Maritza Chan stated that efforts to establish new international standards should strengthen, not undermine existing international laws and regulatory regimes. She stressed the need for inclusivity in broader discussions on the implications of remote warfare. As she explained, these discussions should also involve states not manufacturing or importing drones themselves. She added that Costa Rica stands ready to join such debate.
Wim Zwijnenburg shared the main findings of PAX’s recently launched report ‘’Violent Skies’’, which aims to shed light on how drone technology is reshaping warfare. He described the different types of drones currently seen on the battlefields of Ukraine and Yemen, ranging from small hand-held ones to larger drones that can carry multiple payloads. He highlighted how commercial drones can easily be weaponized and how state and non-state actors are capable of adapting dual-use technology into lethal drones, presenting a challenge for export control mechanisms. He also warned that the unique capabilities of drones have lowered the threshold to use force, which can lead to an escalation of violence. He urged states to define their position on the use of lethal force in and outside armed conflict situations, and to actively engage in a multilateral dialogue to address these concerns.
While William Malzahn considered the Convention on Certain Conventional Weapons to be the most appropriate forum to develop drone standards, Agnes Callamard said she did not believe there to be an appropriate forum at this moment. Instead, she stressed that the first priority now is to determine the content of these standards. Finally, in response to the statement made by William Malzahn that the use of drones by the US government is consistent with international humanitarian and human rights standards, Agnes Callamard strongly expressed she did not believe this to be the case. However, she also mentioned the importance of critically assessing the practice of other states, in particular major drone exporter China.

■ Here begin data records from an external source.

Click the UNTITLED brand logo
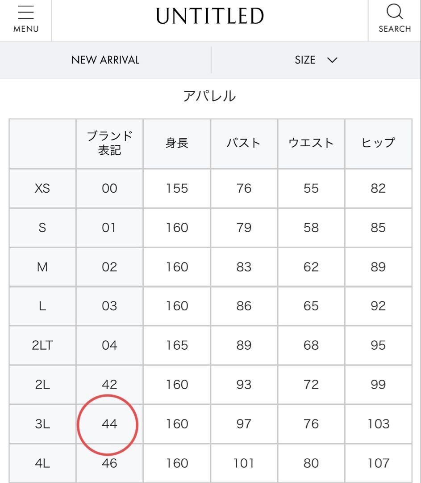 [x=210, y=16]
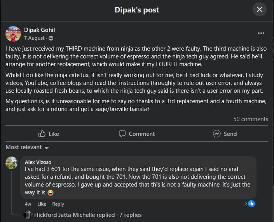Click the Comment speech bubble icon
Viewport: 274px width, 222px height.
(x=122, y=134)
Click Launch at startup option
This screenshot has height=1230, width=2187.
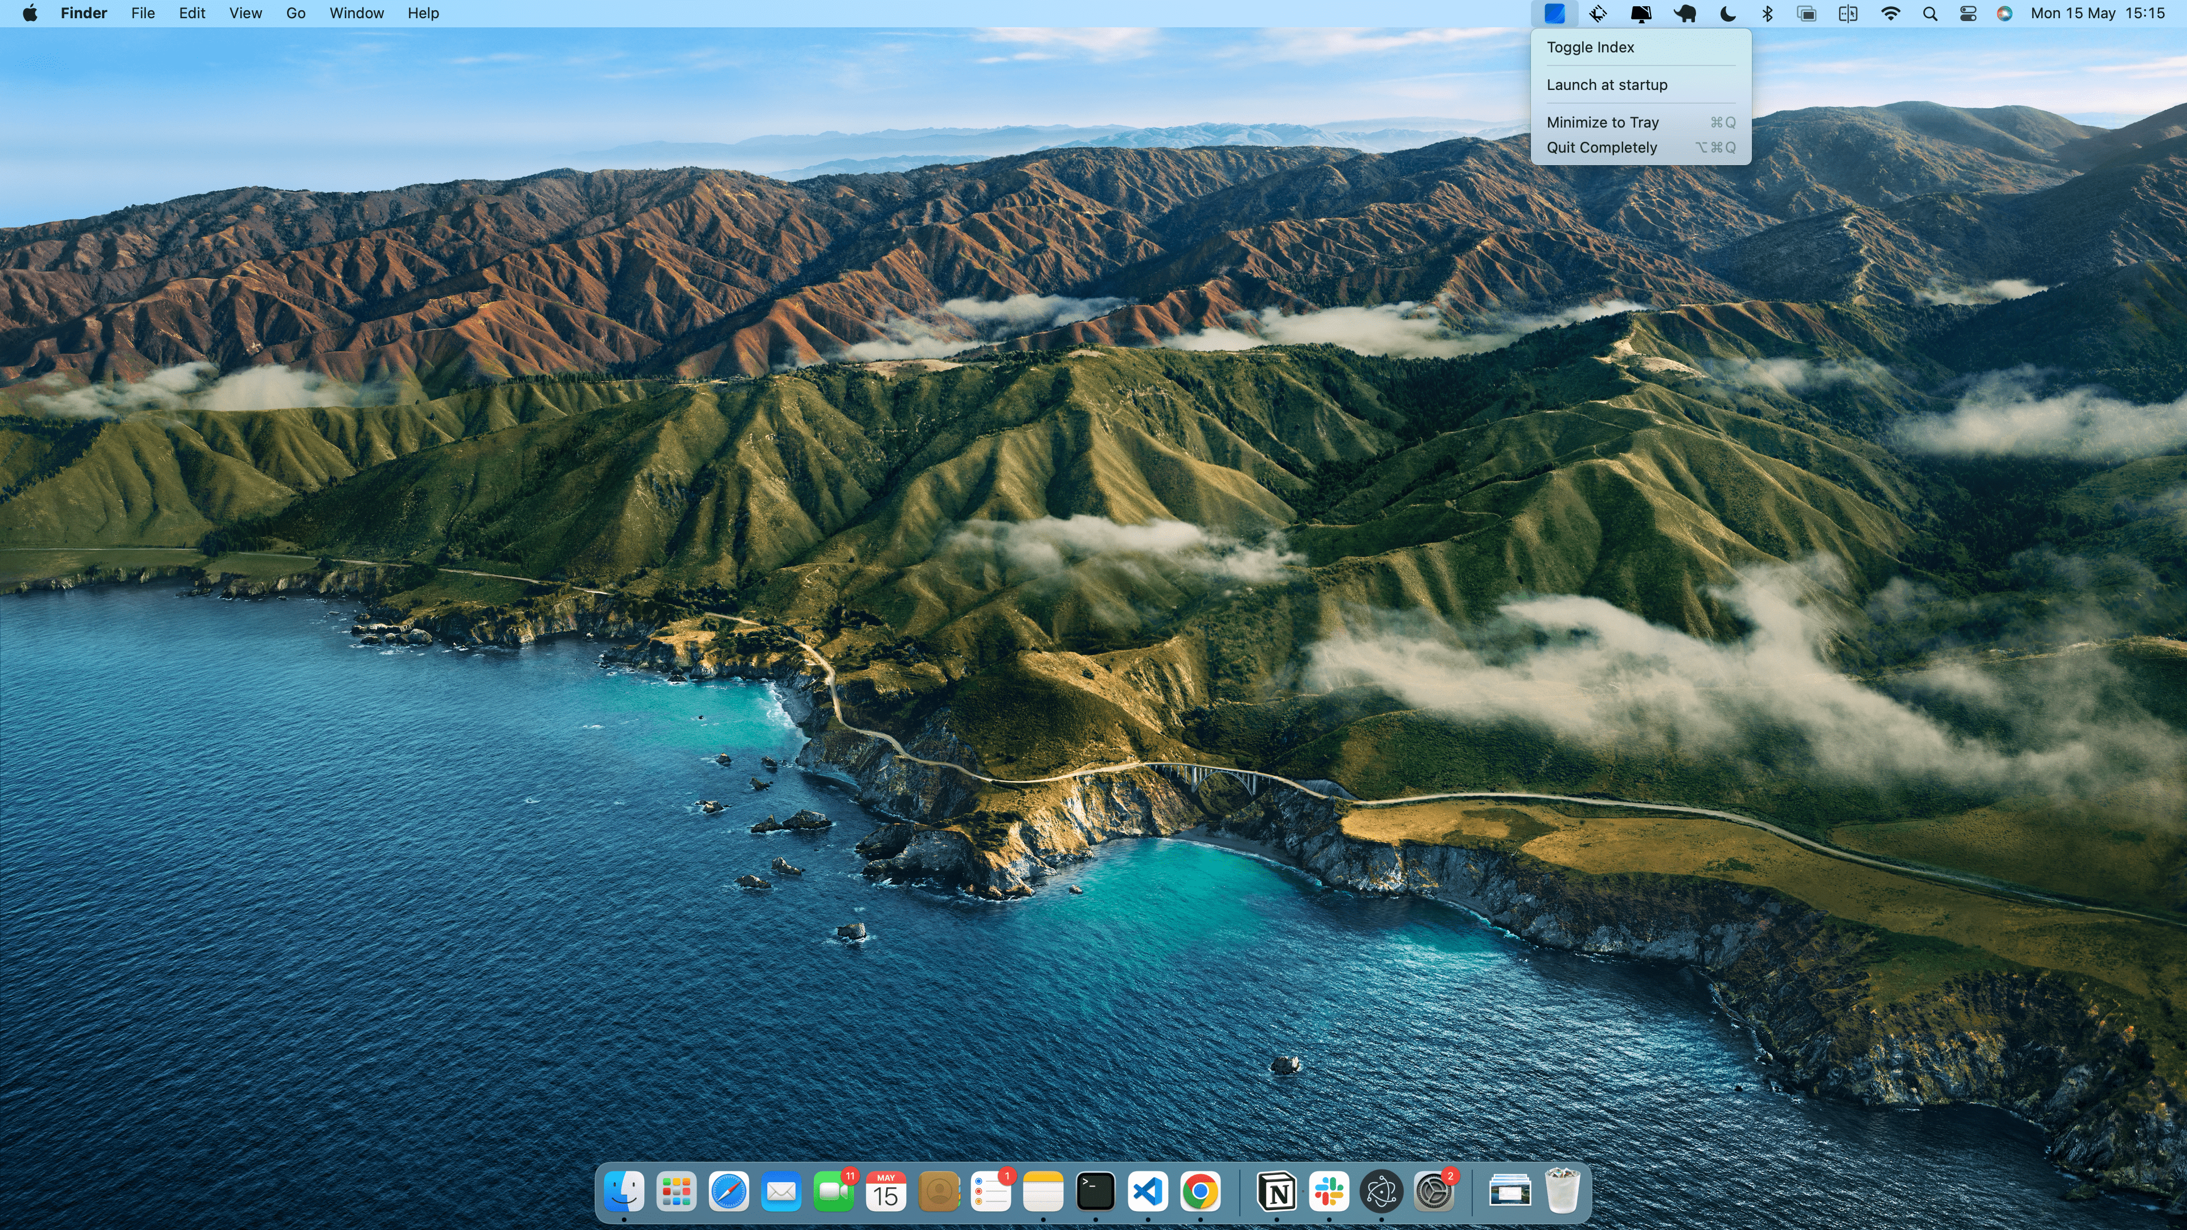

Overall, the discussion highlighted the clear need and interest to develop international standards regulating the use and transfer of drones. However, as Rachel Stohl summarized in her final remarks, what remains unresolved is where these standards will be developed and what their content should be. Several factors will play an important role in the eventual success and impact of these efforts, including who is responsible for their implementation and enforcement, the types of technology captured within the scope of these standards, states’ interpretation of the legal frameworks around the use of lethal force, the effectiveness of reporting and consulting mechanisms, the evaluation of exports and the engagement with non-participating states.